Assignment — Report how many lines below include "Expand", giving the figure alone.

Exercise material —
■ ■ ■ ■

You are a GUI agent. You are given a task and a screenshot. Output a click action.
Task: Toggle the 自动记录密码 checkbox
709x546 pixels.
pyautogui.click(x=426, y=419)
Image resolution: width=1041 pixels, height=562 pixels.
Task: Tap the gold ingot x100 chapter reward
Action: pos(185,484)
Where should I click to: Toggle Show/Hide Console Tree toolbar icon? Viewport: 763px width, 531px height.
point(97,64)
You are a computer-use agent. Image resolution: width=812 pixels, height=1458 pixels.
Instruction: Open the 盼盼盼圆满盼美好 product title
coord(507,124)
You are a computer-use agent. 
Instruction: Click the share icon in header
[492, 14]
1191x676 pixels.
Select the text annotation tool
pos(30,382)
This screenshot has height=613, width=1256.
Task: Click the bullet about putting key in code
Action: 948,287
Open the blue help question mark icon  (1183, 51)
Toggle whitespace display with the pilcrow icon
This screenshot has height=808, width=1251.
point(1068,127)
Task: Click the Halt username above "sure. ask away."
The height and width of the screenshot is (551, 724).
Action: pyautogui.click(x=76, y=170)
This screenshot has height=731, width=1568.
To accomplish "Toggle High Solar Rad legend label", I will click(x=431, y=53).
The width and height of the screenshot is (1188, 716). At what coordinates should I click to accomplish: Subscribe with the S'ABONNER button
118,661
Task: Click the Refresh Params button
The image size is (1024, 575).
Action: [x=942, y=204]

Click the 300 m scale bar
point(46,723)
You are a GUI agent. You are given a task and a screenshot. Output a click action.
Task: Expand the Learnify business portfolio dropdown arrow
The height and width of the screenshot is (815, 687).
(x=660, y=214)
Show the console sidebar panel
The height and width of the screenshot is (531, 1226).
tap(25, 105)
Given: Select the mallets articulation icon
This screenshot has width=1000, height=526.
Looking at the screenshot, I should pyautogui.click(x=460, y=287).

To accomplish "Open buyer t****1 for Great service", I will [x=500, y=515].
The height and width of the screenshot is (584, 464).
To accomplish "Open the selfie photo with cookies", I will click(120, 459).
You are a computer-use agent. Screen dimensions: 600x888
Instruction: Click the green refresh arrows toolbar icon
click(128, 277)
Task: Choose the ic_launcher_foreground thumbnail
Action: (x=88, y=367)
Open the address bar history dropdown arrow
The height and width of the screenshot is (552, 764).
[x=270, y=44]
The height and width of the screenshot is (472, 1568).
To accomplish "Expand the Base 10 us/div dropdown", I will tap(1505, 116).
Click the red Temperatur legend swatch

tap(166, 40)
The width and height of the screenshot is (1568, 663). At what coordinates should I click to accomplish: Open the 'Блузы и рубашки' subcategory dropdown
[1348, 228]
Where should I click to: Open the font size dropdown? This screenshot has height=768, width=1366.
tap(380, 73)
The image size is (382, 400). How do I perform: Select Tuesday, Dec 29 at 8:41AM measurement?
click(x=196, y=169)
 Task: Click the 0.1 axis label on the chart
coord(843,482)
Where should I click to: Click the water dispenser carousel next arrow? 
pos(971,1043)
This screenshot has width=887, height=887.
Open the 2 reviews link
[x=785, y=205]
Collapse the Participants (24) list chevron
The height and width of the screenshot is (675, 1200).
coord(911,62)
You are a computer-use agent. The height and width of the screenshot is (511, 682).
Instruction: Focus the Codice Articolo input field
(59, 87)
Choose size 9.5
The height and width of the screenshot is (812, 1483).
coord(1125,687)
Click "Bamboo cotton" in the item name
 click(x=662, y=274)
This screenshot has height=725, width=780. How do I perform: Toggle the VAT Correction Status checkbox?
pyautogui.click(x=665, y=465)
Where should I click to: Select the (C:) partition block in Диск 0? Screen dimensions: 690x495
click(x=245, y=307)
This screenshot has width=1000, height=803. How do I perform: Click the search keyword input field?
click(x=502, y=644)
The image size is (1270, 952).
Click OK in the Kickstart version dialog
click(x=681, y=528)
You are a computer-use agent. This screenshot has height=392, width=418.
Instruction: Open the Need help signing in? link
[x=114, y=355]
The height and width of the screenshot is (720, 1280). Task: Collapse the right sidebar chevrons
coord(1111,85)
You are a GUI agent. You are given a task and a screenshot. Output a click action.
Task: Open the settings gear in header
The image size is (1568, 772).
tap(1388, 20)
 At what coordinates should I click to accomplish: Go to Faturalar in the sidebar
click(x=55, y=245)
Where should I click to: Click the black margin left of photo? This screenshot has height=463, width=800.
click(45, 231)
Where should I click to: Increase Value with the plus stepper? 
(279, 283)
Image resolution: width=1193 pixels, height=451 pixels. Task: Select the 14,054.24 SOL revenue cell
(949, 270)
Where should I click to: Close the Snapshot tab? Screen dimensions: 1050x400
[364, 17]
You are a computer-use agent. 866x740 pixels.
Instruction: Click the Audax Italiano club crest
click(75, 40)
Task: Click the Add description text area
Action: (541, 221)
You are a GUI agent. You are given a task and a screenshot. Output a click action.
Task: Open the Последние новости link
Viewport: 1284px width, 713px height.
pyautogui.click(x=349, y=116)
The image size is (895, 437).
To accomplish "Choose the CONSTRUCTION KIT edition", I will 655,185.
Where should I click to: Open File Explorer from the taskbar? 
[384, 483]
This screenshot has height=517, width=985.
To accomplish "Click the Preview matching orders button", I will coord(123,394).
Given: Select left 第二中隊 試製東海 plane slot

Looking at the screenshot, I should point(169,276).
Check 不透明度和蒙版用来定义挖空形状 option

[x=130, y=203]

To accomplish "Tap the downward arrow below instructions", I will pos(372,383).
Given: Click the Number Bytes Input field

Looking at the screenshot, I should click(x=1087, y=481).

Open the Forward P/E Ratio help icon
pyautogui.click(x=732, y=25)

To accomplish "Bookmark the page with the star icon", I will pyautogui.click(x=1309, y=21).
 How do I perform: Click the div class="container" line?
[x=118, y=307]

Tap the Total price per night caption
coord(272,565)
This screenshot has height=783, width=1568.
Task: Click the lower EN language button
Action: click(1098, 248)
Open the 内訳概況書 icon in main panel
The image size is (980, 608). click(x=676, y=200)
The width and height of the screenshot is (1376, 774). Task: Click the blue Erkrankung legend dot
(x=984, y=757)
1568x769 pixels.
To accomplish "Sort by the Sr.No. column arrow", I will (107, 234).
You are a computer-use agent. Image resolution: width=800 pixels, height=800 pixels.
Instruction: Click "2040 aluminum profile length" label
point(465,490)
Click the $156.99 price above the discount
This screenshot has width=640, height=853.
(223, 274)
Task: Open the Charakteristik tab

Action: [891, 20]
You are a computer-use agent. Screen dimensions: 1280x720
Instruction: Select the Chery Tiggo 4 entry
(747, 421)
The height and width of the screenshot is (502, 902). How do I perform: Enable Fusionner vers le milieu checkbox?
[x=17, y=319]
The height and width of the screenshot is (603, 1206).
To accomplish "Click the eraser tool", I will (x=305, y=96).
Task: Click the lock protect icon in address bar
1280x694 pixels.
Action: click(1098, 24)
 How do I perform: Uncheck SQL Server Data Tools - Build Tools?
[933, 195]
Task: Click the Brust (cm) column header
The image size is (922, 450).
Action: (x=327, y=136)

■ ■ ■ ■

Solution — 2